Put in simpler terms, it’s important to have about a 2-1 ratio of carbon based plant matter – twigs, dead leaves, woody prunings, sawdust, woodchips, etc. – to green matter – grass clippings and kitchen scraps such as vegetable and fruit rinds, coffee grounds, and egg shells.
Moisture is very important when making compost. The pile should not be wet, nor soggy, but damp, kind of like a wrung-out sponge. One gets a feel for this after making it awhile, it’s not difficult to gauge. If the piles are out in the open, cover them with tarps to help keep them moist after watering them.
Once the ingredients are in hand, there are several choices to make. I recommend layering, almost like making lasagna, your ingredients to start. If one just piles it all up together, mixes it well, and keep it slightly moist, it will compost. It may take several months, but it will happen.
To speed this process up, turn the compost fairly regularly –the aeration helps speed up the decomposition or breaking down of the ingredients that have been added.
There is the tried and true, but a little laborious, Three Bin System. One obtains three bins and starts the compost in the first bin. After about a week, move the contents of the first bin into the second bin, and then refill the first bin with new materials.

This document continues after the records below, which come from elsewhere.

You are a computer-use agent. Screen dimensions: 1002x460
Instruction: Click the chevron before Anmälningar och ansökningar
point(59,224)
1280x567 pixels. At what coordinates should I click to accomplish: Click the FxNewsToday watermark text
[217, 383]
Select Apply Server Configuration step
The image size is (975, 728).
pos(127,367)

A week later, repeat the process – the second bin now gets moved over to the third bin – hopefully it’s useable now or will be soon – and the first bin gets moved into the second again, and it’s time to re-fill the first with fresh material again.

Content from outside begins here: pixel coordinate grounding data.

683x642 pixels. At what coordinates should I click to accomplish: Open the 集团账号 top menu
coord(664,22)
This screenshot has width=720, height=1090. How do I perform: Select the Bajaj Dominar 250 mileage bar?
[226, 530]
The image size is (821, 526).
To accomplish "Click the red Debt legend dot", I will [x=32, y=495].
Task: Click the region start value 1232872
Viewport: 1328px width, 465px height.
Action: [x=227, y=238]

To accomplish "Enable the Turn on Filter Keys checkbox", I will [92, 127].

After the first application of compost into the garden, an amazing difference will likely be seen. It takes awhile, this isn’t a “fertilizer fix” like the chemicals give, but its far better, and as a bonus it is common to see lots more earthworms – a real bonus in the garden as they aerate the soil and leave behind a little something that the plants love as well.
Making compost is similar to making yogurt, or even sourdough bread. In understanding the concept behind how those are made, a “starter” is preferred. It’s not essential, but it definitely speeds the process up. So, after creating a first batch of compost, save some and mix it in with the new stuff. It has the microbes in it that speed everything up and gives you the dark, sweet-smelling compost a garden needs.
The “Cadillac” of composters is the large tumbler that has doors to add ingredients through. It has paddles or mixers inside and a handle on the outside that allows a person to turn the entire drum regularly. Compost gets done very quickly this way, although it’s not as easy to keep adding to it as is possible with the bin system, or with piles.
Almost forgot, what happens when the right ratio of ingredients is together – the moisture is correct and it is being aerated occasionally by turning it – it heats up! That heat is what kills pathogens and any bad stuff in the compost; it is what makes it go from a bunch of table scraps, dirt, and twigs into “black gold” for the garden.
This is the best type of recycling a gardener can do – using waste instead of adding it to the landfill. This is a great, educational science/nature lesson for children.